Friday, Dec. 21 marks the end of the Mayan long-count calendar. On this day, doomsayers believe the world will end. Some fear a wayward planet called "Nibiru," supposedly discovered by the Sumerians, will collide with the Earth. Others point to a 2012 doomsday in Biblical prophecy, a cataclysm complete with fiery explosions, earthquakes and floods.
Despite the fact that NASA has debunked such apocalyptic theories, many are still worried about the end of the days approaching.
One in 10 people questioned in a worldwide survey said they think the world will end in 2012, according to Yahoo! News' "Who Knew?"

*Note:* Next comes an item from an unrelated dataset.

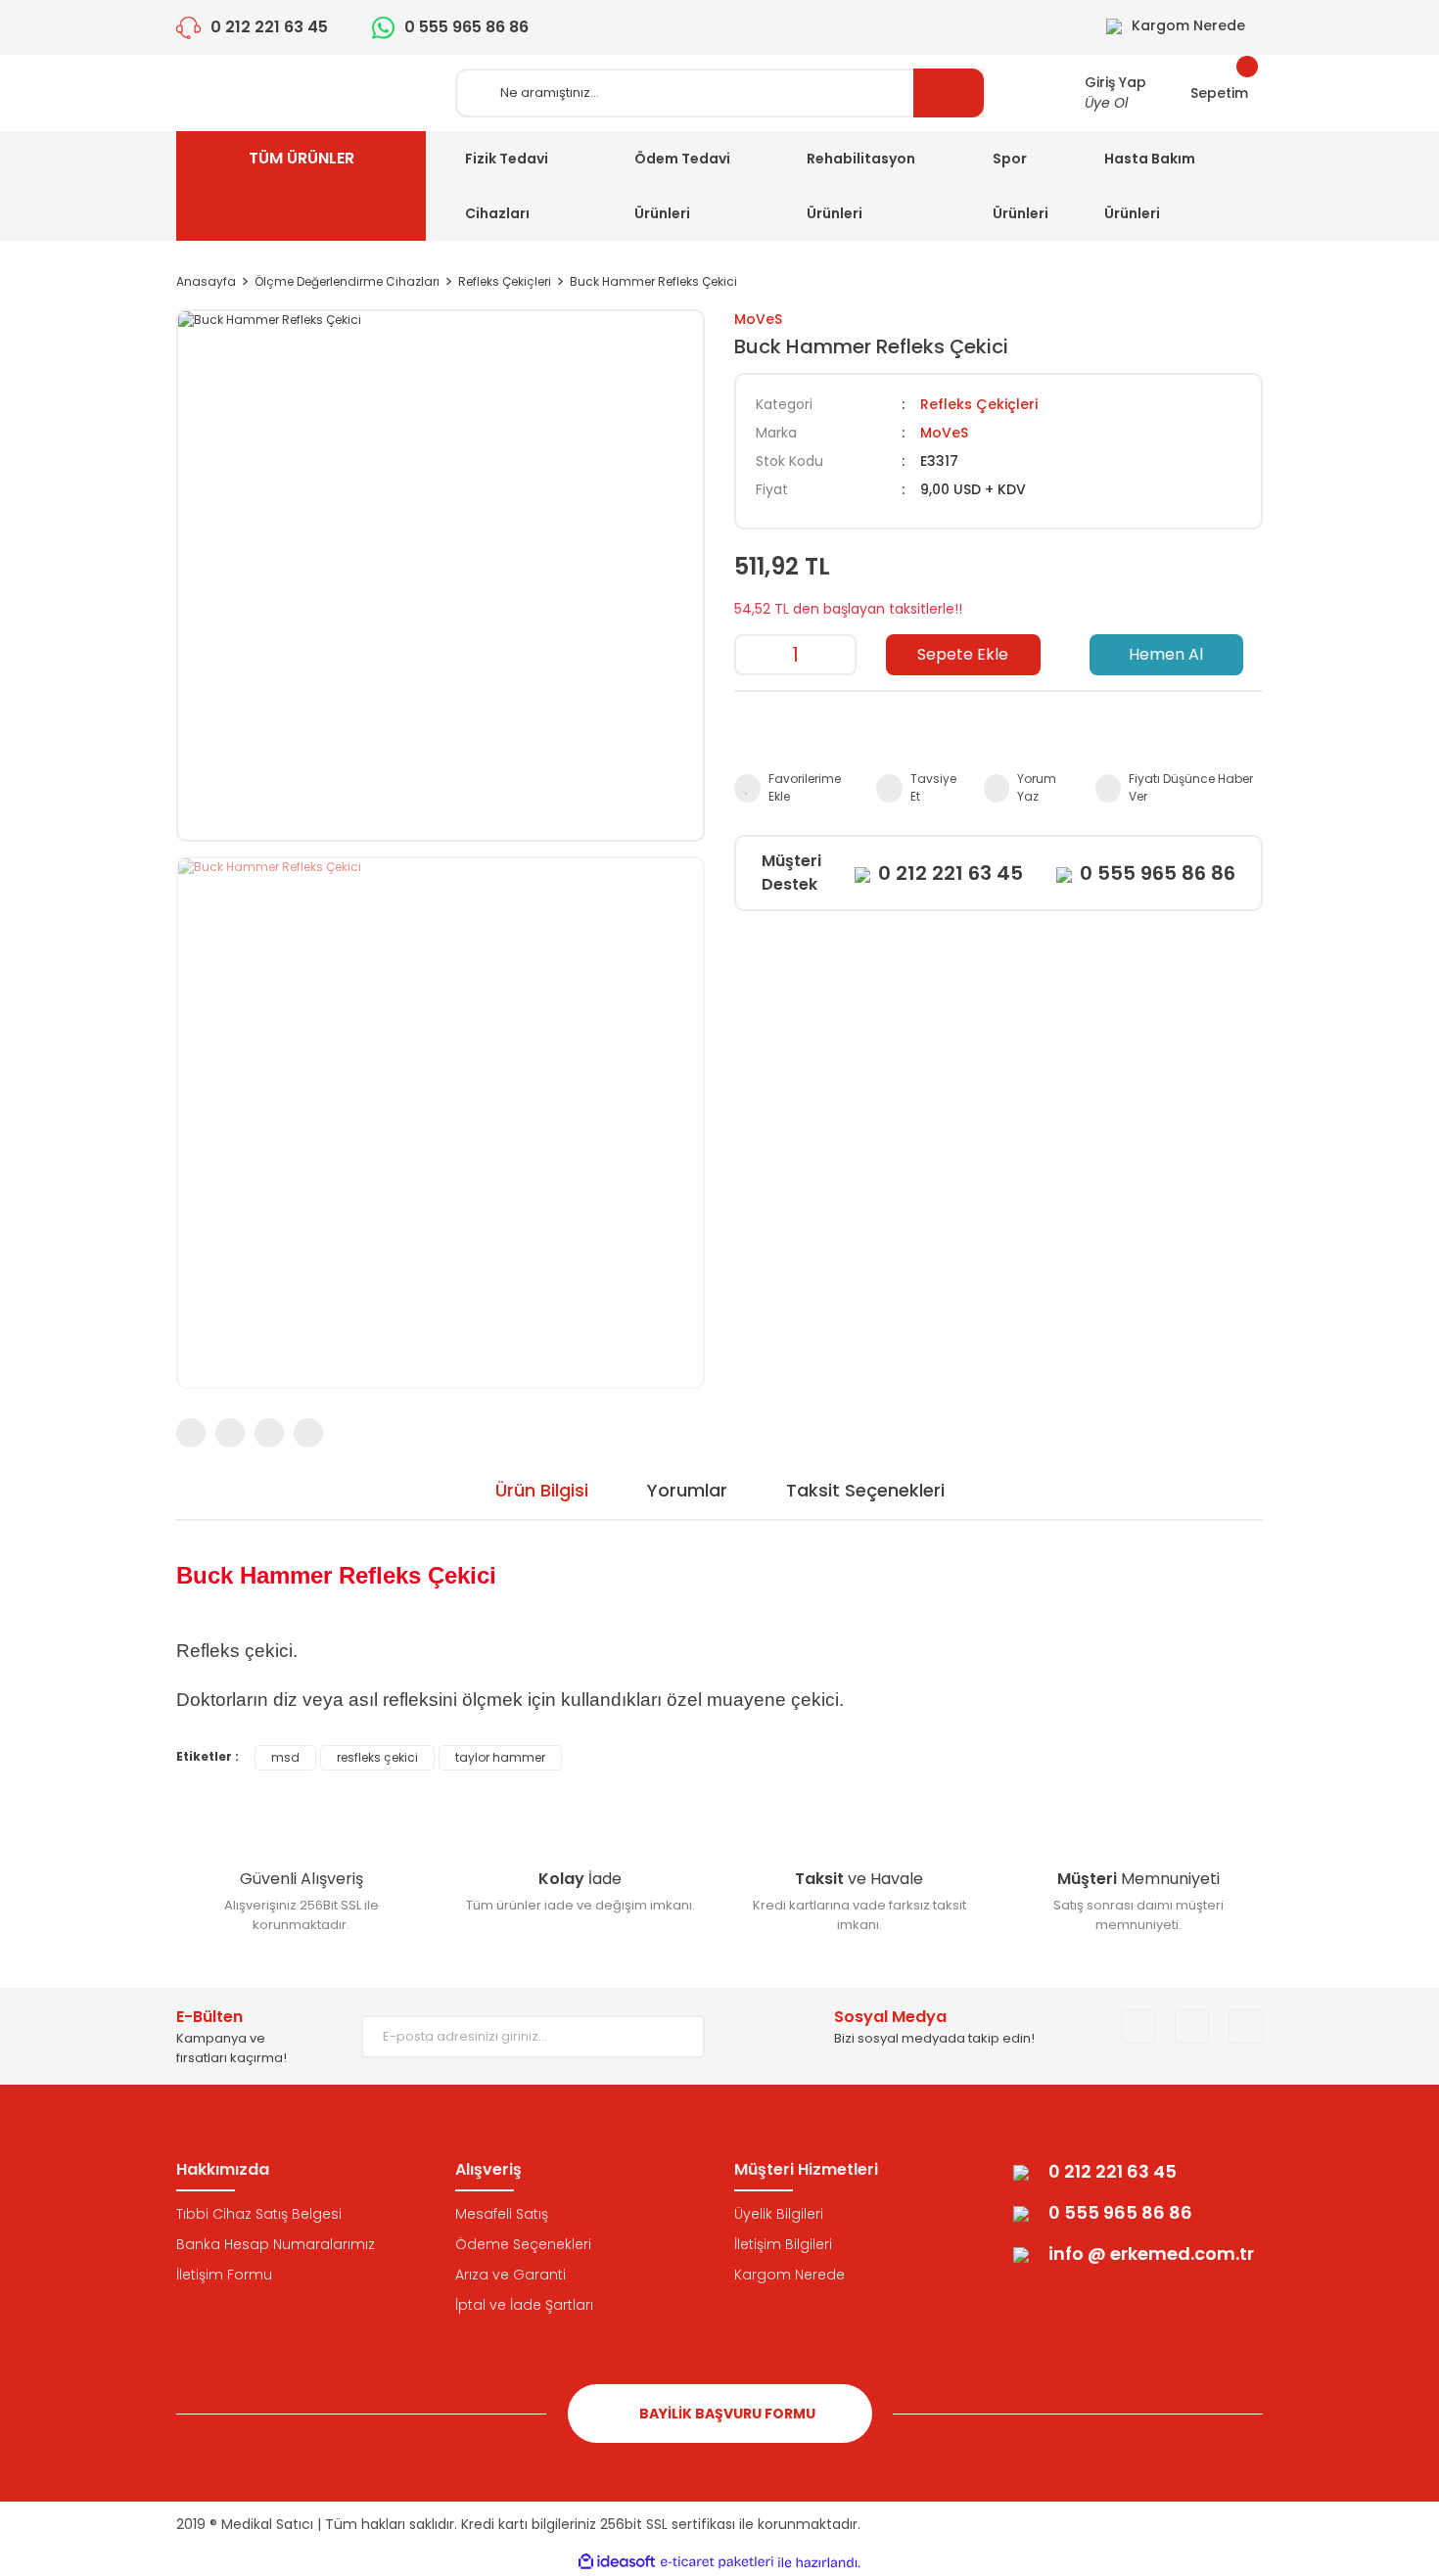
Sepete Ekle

In China, doomsday seeds were planted when the 3-D version of the 2009 Hollywood disaster film "2012" hit theaters just last month, according to Asia Times.
Stories of doomsday phobia sprouted around the country. A senior engineer and wife of a university professor in Nanjing reportedly cashed in her savings to donate to poor children to make them happy "for the last few days," Asia Times reported. A carpenter in Chongqing supposedly spent his earnings wining and dining, even though his wife had just given birth. In Xinjiang, a man allegedly spent his family's savings to build an ark in hopes of survival.

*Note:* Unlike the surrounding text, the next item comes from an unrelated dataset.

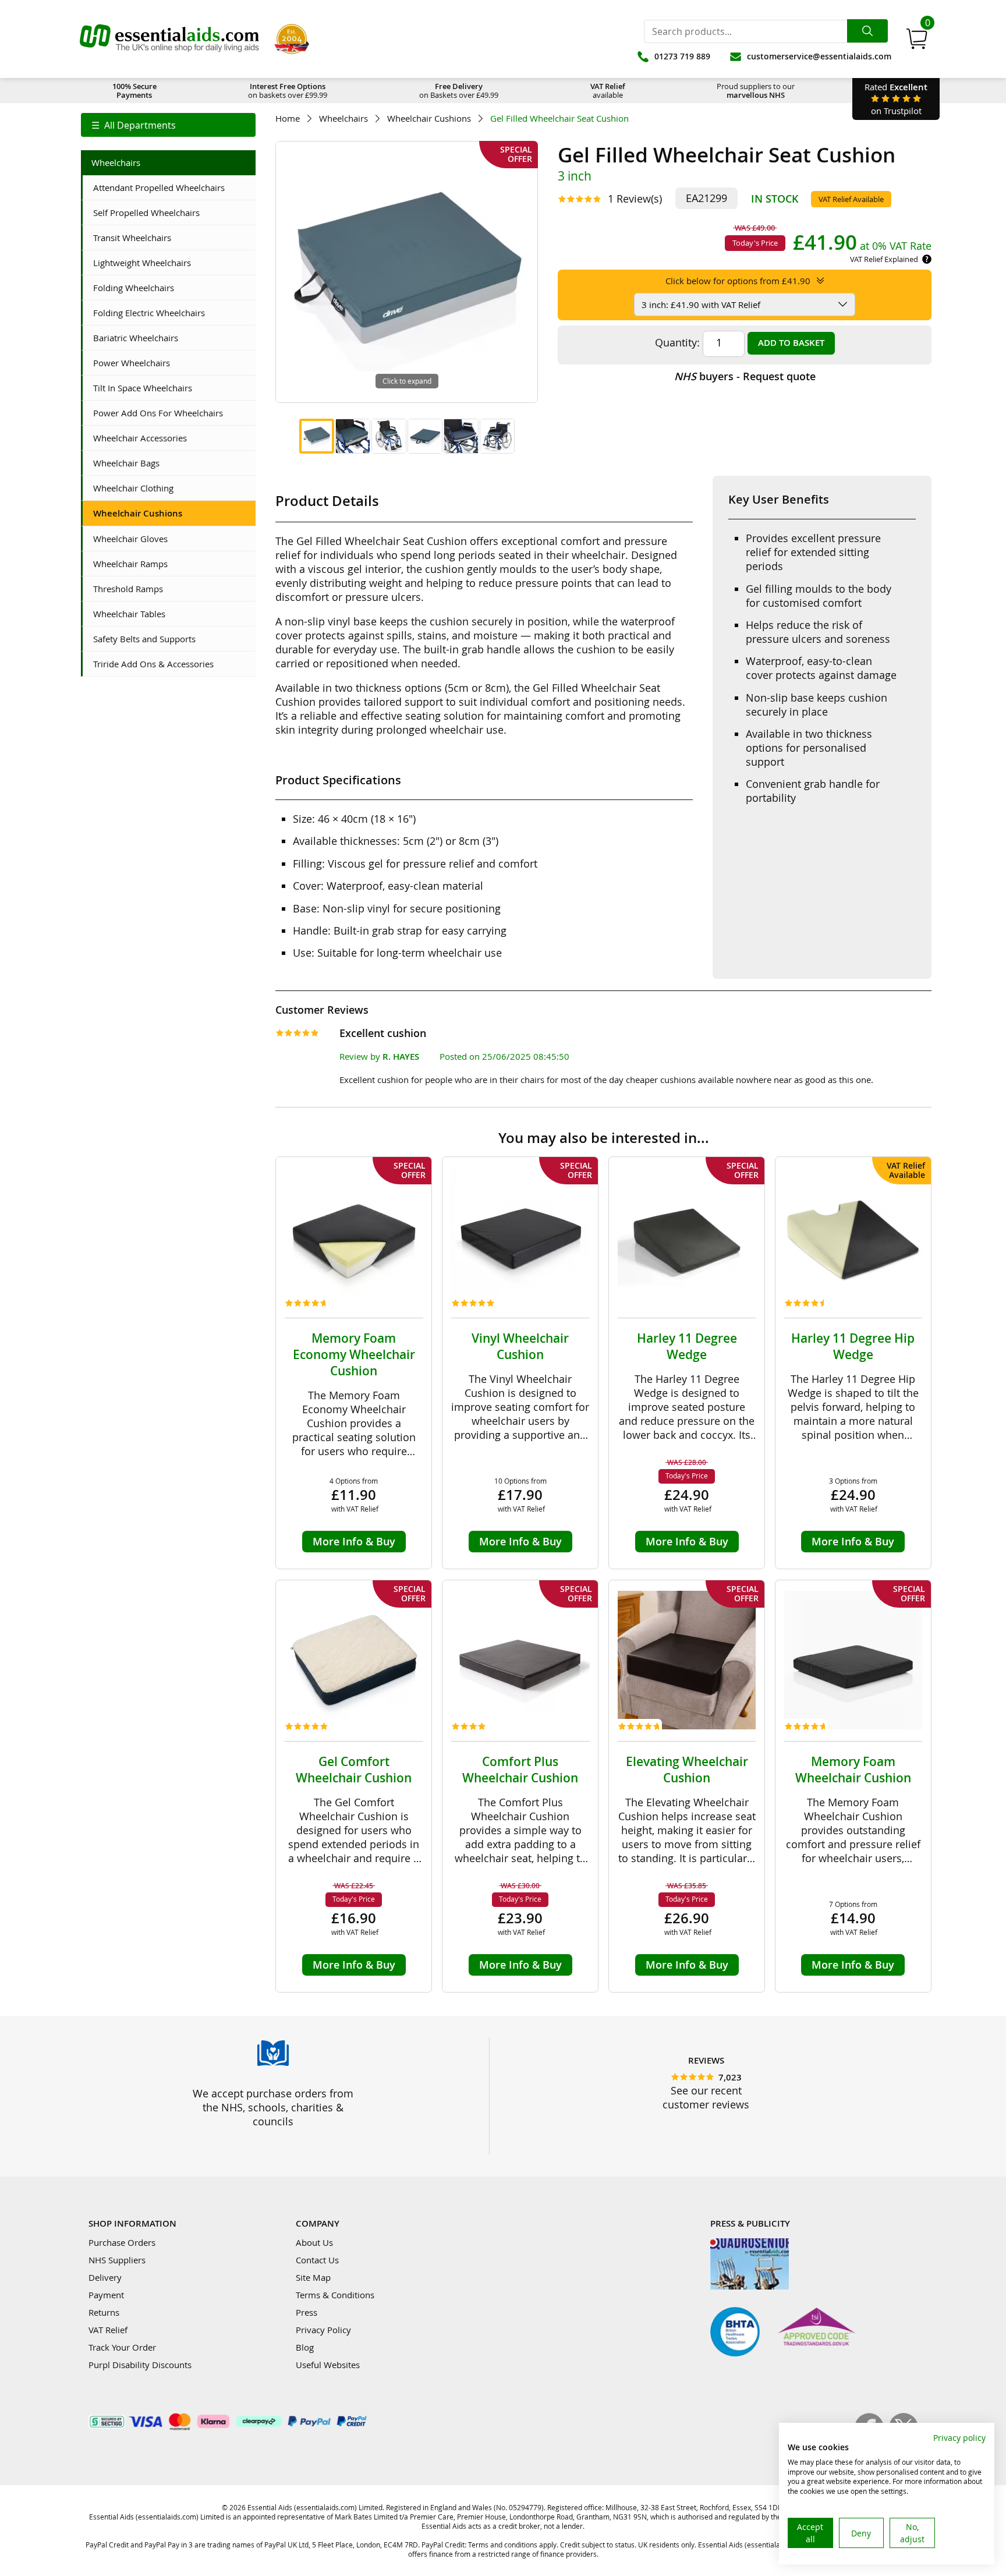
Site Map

Going to the extreme is not unheard of. In May 2011, when Christian radio broadcaster Harold Camping predicted the rapture, some devout followers sold all their possessions to help spread the doomsday message. In 1997, 39 members of the Heaven's Gate cult committed mass suicide in Southern California believing they were called to follow the comet Hale-Bopp, according to Time magazine.
For those with burning questions, NASA created a Google+ hangout on Nov. 28 to answer inquiries and calm worries about apocalyptic theories, noting, "Contrary to some of the common beliefs out there, Dec. 21, 2012 won't be the end of the world as we know, however, it will be another winter solstice."
A wikiHow has also been created in an attempt to help those with doomsday phobia. The website highlights other supposed "doomsdays" throughout history, suggests having a healthy skepticism about end of days "news" and stop reading into the scaremongering too much.